Tommy Banks' strawberries with herbs and hay
- Preparation and cooking time
- Total time
- plus infusing and freezing
- Serves 6
- 400g strawberries, hulled
- a small bunch soft herbs - basil, mint, tarragon, picked to serve
Hay ice cream
- 20g hay, snipped into 2.5cm-long pieces
- 300ml whole milk
- 300ml whipping cream
- 100g (around 5-6 large yolks) egg yolks
- 60g caster sugar
- 10g soft herbs, basil, mint, tarragon
- 100g caster sugar
- 100g butter, soft
- 150g plain flour
- STEP 1
Heat the oven to 160C/fan 140C/gas 3. Spread the hay on a baking sheet and bake for 20 minutes until fragrant. Add the milk and cream to a pan and bring to the boil.
- STEP 2
Add the hay, remove from the heat, cover and leave for 1 hour. Strain. Add 450ml of the milk/cream to a pan with a pinch of salt and bring to the boil.
- STEP 3
Beat the egg yolks and sugar in a bowl until pale and fluffy. Pour the boiling millk over the eggs, whisking all the time.
- STEP 4
Return the mixture to the pan and cook, stirring all the time, until it coats the back of a spoon. Strain and cool.
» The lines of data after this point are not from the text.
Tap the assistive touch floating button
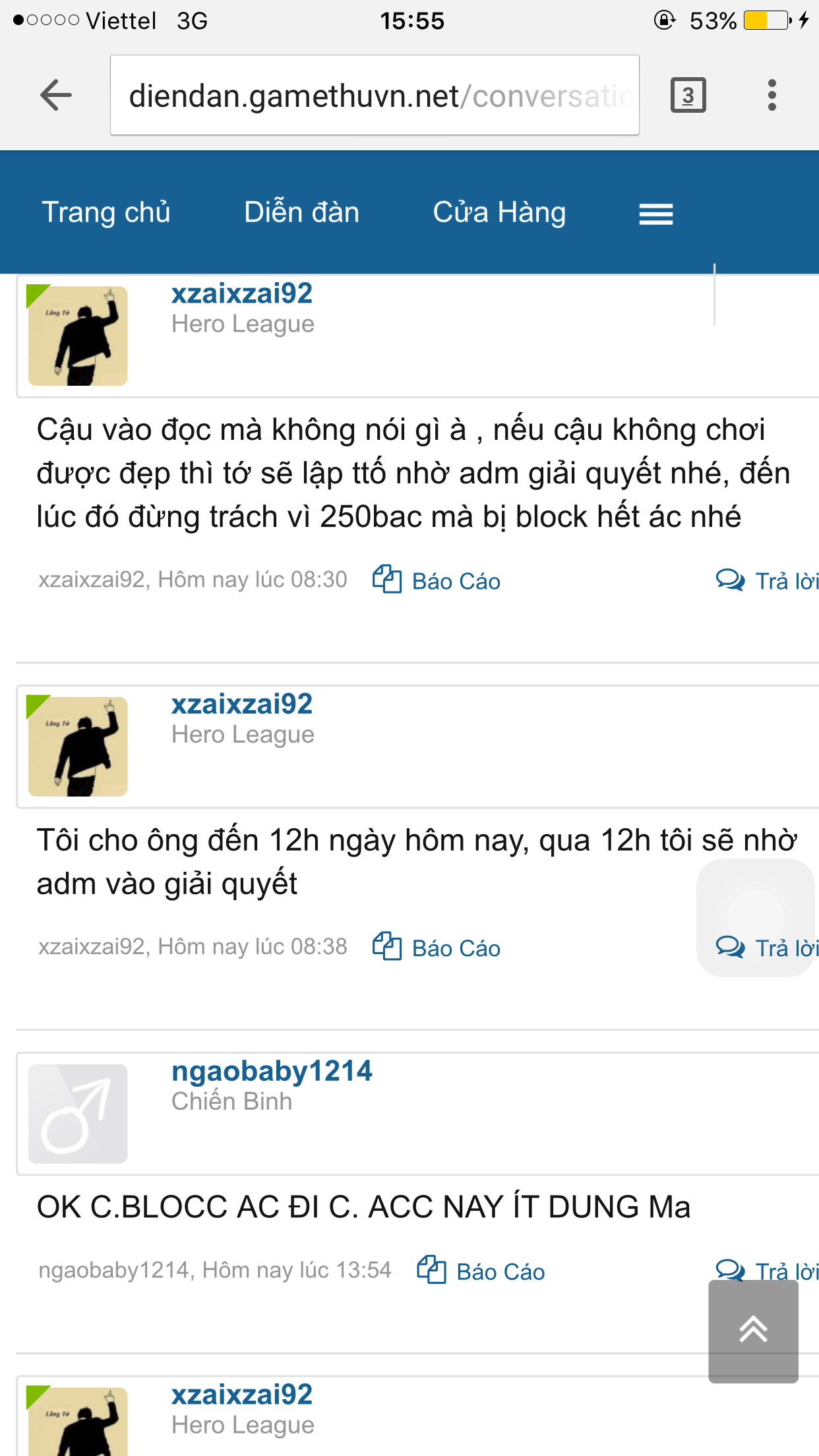756,917
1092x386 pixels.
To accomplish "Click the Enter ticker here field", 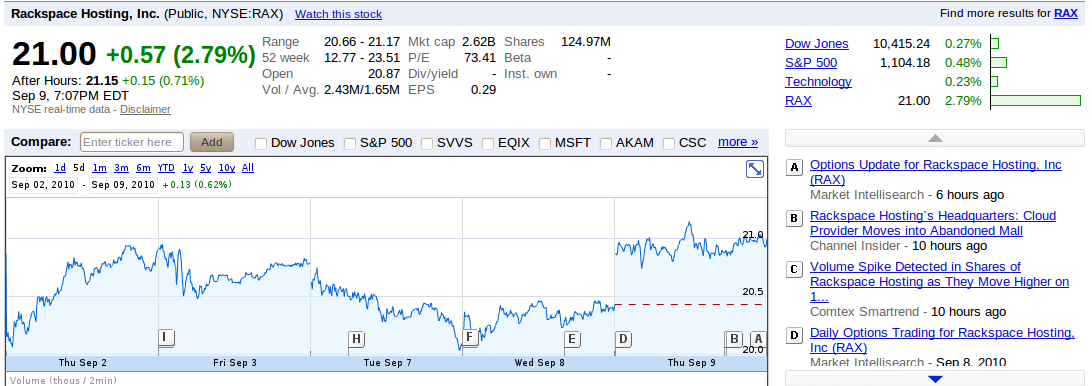I will pyautogui.click(x=132, y=142).
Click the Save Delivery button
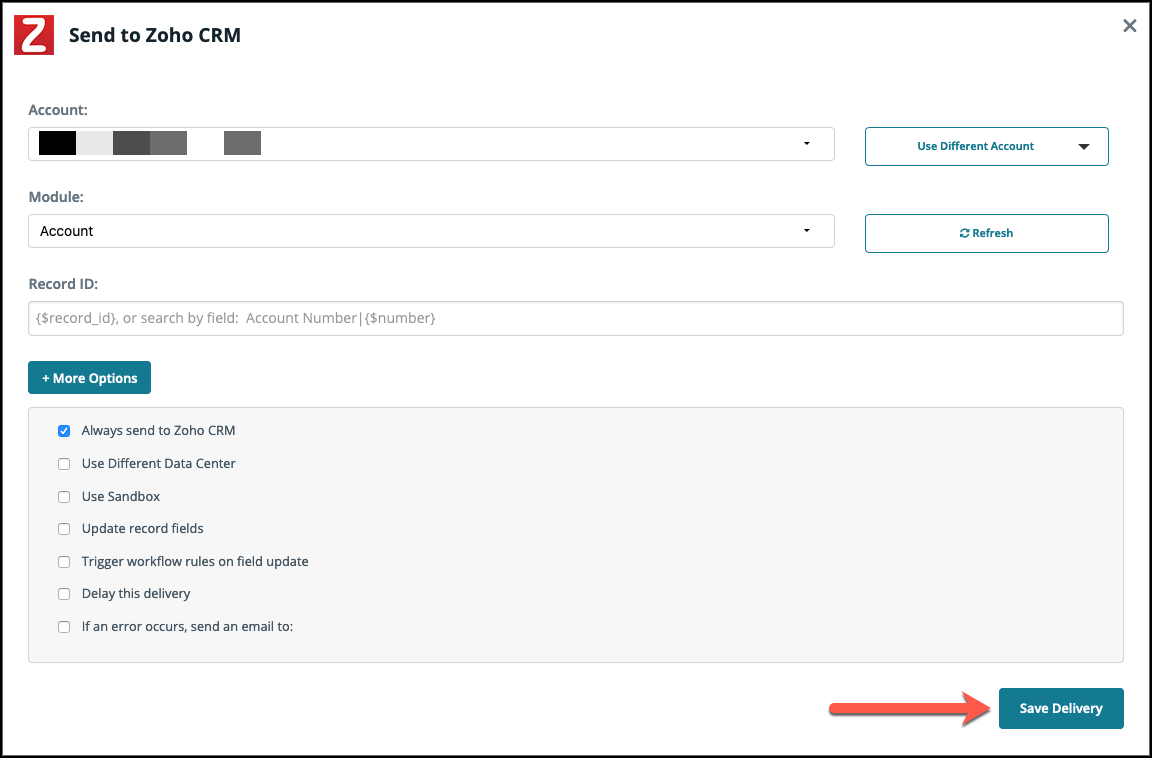Screen dimensions: 1152x758 point(1060,708)
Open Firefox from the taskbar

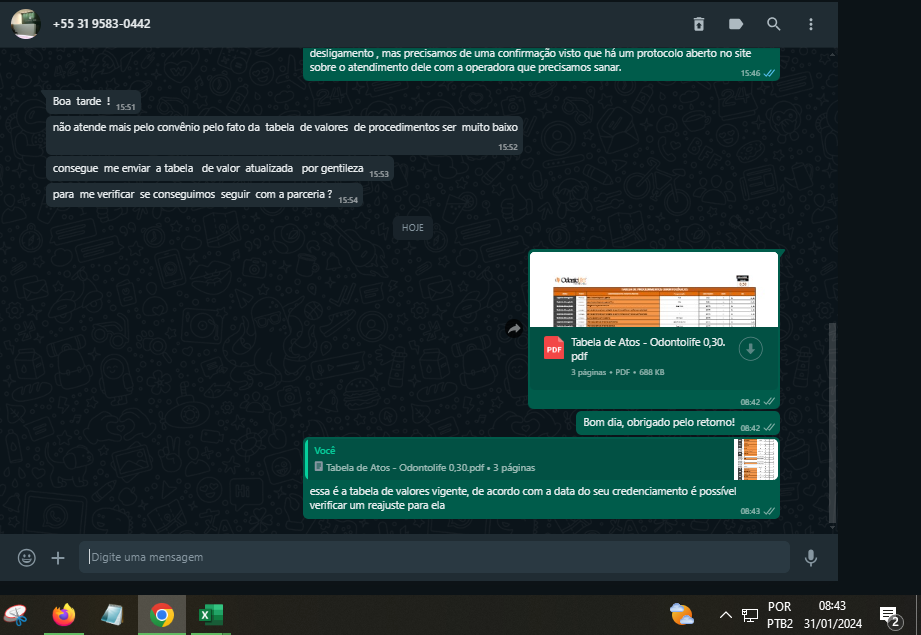pyautogui.click(x=64, y=615)
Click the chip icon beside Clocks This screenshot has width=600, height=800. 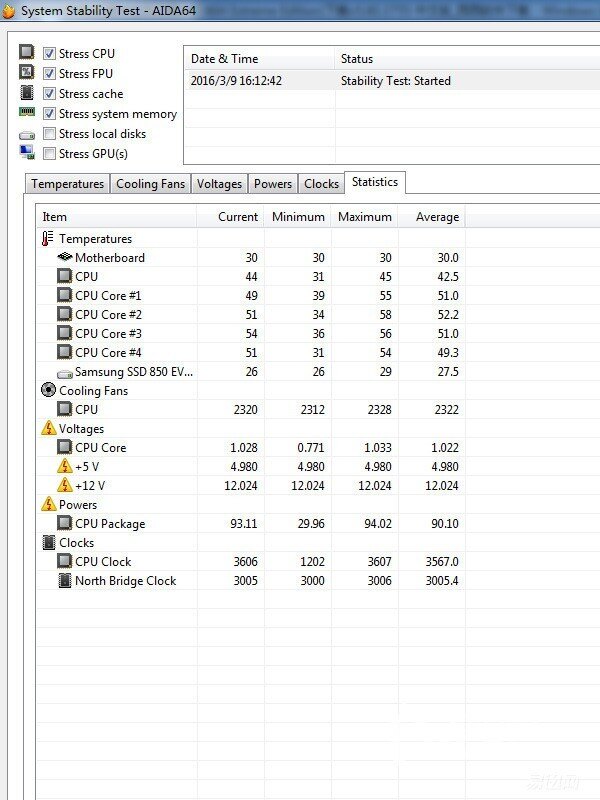[48, 543]
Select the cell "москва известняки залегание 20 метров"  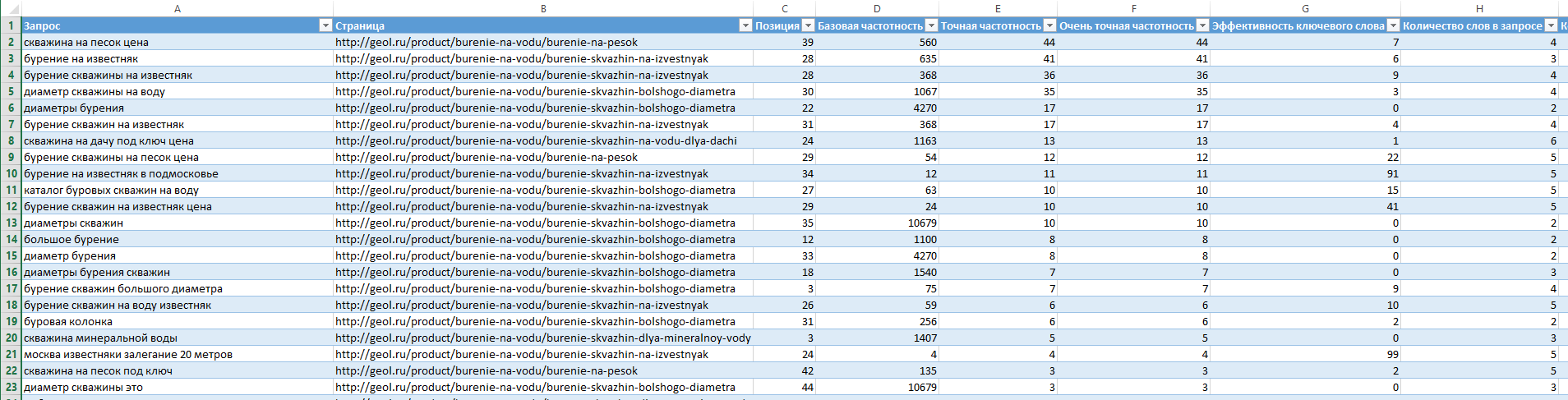click(128, 354)
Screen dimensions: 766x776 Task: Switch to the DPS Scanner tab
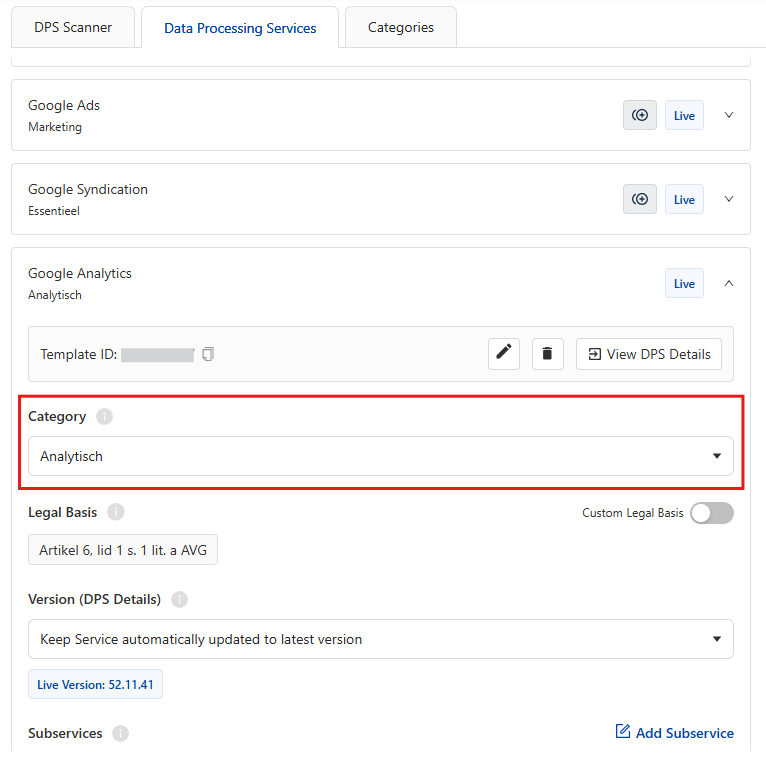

Churn and freeze in an ice-cream machine.
- STEP 5
For the herb sugar, whizz the herbs and sugar to a purée in a food processor.
- STEP 6
Spread onto a baking sheet lined with baking paper and leave at room temperature for an hour until dry, then whizz in the blender again.
- STEP 7
Heat the oven to 160C/fan 140C/gas 3. To make the shortbread, beat the butter and 60g of the herb sugar together in a bowl with an electric whisk until pale and fluffy.
- STEP 8
Fold in the flour with a pinch of salt to make a dough. Roll out until 5mm thick and transfer onto a baking sheet lined with baking paper.
- STEP 9
Chill for 20 minutes, then bake for 15-20 minutes until golden. Cool on a wire rack.
- STEP 10
Toss the strawberries with 40g of the herb sugar and leave to marinate for 10 minutes.
- STEP 11
Divide between bowls, crumble over some of the shortbread, add scoops of ice cream and sprinkle with fresh herbs.